たまたまとはいえ、さっき牛乳(ミルク?)をあげておいて正解だった。ちょうどレトルトのおかゆは切らしていたし、一から作るのも面倒だったから。
「なるほどね。ブラウニーさんがいい妖精なのは、よく分かりました」
いそいそとこたつに戻ったあたしは、テーブルに直接あごを置いて、ブラウニーと目線を合わせた。「ご理解いただき、光栄です」と、うやうやしく礼をしてみせるブラウニー。仕草は高貴といえば高貴なんだけど、着ているのがしわくちゃのマントと、コートのような布切れだけなので、残念ながらさまにはなっていない。
「じゃあさ、そのブラウニーさんに訊きたいことがあるんだけどさ」
はて?という顔をして小首をかしげたブラウニーに向かって、あたしはにんまり笑った。
「昔読んだんだけどさ、両想いになれない男女がいてさ。妖精の王様が、部下に命じて、男のほうに、女のほうに向くよう、まぶたに惚れ薬を」
「それは、フィクションの話でしょう」
ばっさり言い捨てられて、いや、あんたもフィクションの存在でしょうと言い返しそうになったけれど、現にあたしの目の前に存在しているわけで。ああ、ややこしい。一気に白けたあたしは、「あーあ」と大きな口を開けて、寝っ転がった。
「大ちゃんは、強くて優しい男なのよ。何で分かんないかなー」
みんな、そうなんだ。あたしが好きな男の良さは、どうやらあたしにしか見えない。逆を言えば、あたしの好きな男たちは、あたしにしか良さを認めてもらえない。
これって、ウィンウィンの関係じゃん。
「そういうところだと思いますが」
心の声を見透かしたように、ブラウニーが言った。思わず飛び起きて、あたしはブラウニーの顔を睨みつけた。
「心読めるなら、そう言っておいてよ」
「そういうわけではありませんが、わたくしも長く存在しておりますがゆえ」
「あんたさ。手伝ってもらったのはいいけど、牛乳あげた時点でチャラだよね? 何で追加で、頼まれてもない説教なんかされないといけないわけ?」
言い過ぎた、というより、完全な八つ当たりだったと気づいたときには、遅かった。ブラウニーは、皺に埋もれた悲し気な目を向けて、言った。
「しあわせですか?」
ブラウニーは、まばたきした瞬間にいなくなっていた。
さっきまでブラウニーが手を浸して牛乳を飲んでいた小皿だけが、ブラウニーが今までそこにいたことを、物語っていた。
※
別れると伝えたときの
連絡はあっさりと途絶え、大輝の来なくなったキッチンは、中途半端に出番を失いつつも、ギリギリのところで稼働し続けている。

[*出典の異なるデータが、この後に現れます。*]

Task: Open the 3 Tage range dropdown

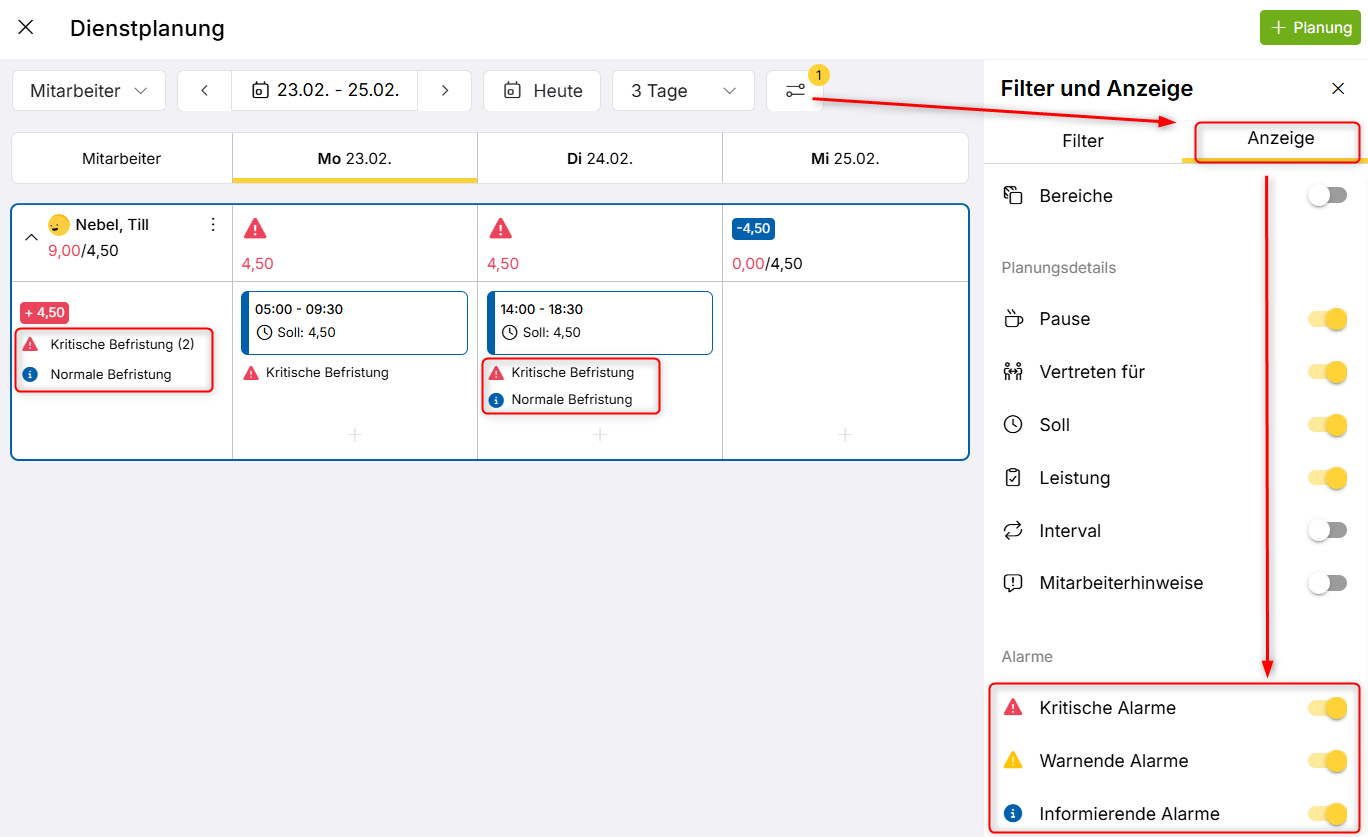Action: tap(683, 91)
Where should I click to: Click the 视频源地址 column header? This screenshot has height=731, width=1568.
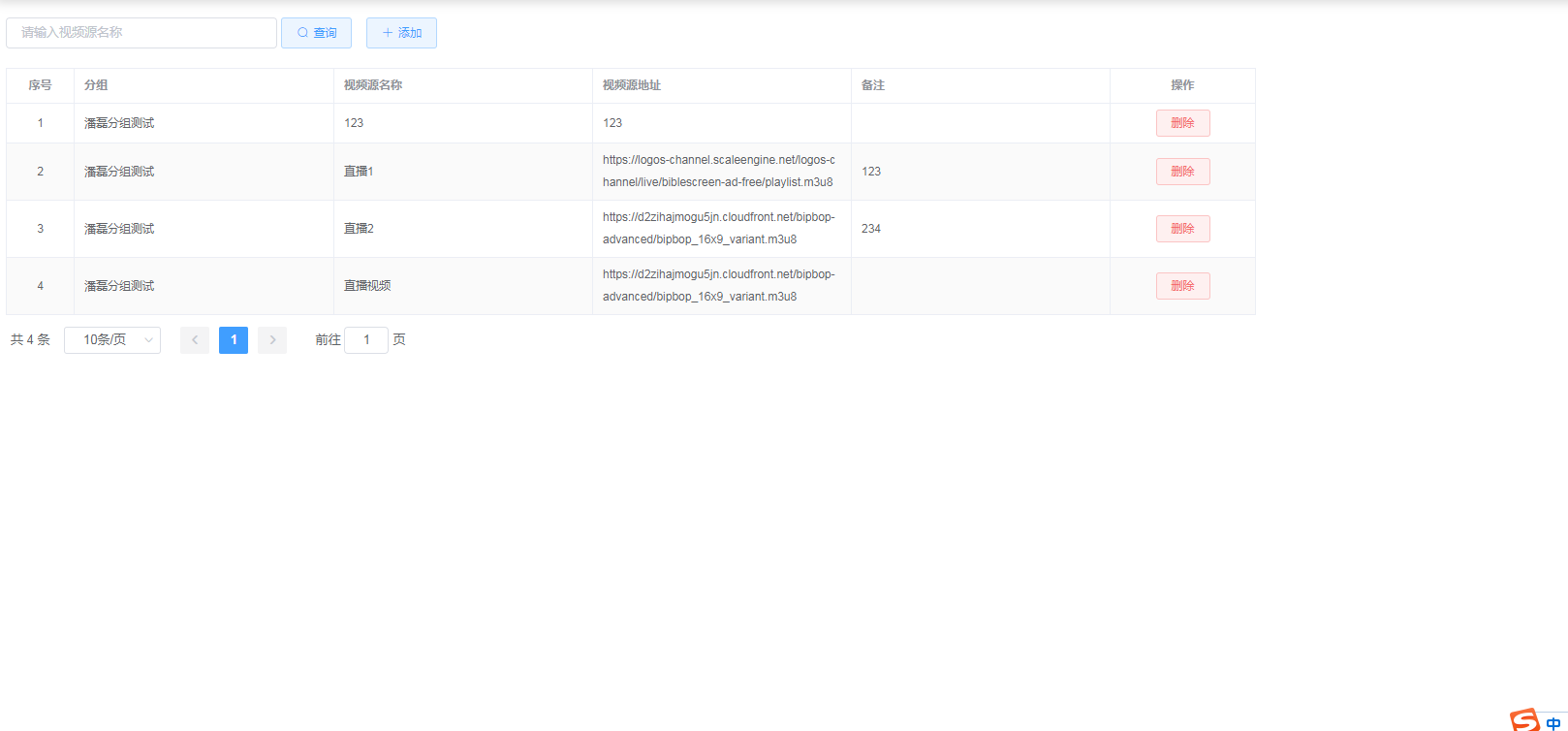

一度ひどいふられ方をして、直後に運が悪く大風邪をひいた。薬をもらっても熱が下がらず、でも一人暮らしだし、もうダメだと思った。部屋はゼリーの空容器や栄養ドリンク、鼻水まみれのティッシュなんかがあちこち散らばって、けれど片付ける気力も湧かず、どんどん不衛生になっていった。
いつの間にか、深い眠りについていた。額には、覚えのない濡れタオルが置いてあり、キッチンからは、だしの良い香りがした。小鍋に、卵がゆができていた。
あれからあたしはまず、あたしのことを大事にすることにした。
そうすれば、良い恋に出会えそうな気がする。これは、勘だけどね。
でね。そしたらまた、あの働き者の妖精が訪れてくれるような、そんな気がするんだよね。そしたら、ちゃんと謝ろう。そして、ありがとうって、まっすぐ言おう。
今までのあたしがずっと避けてきた、向き合うということから逃げずに。
そのときを、あたしは心から待っている。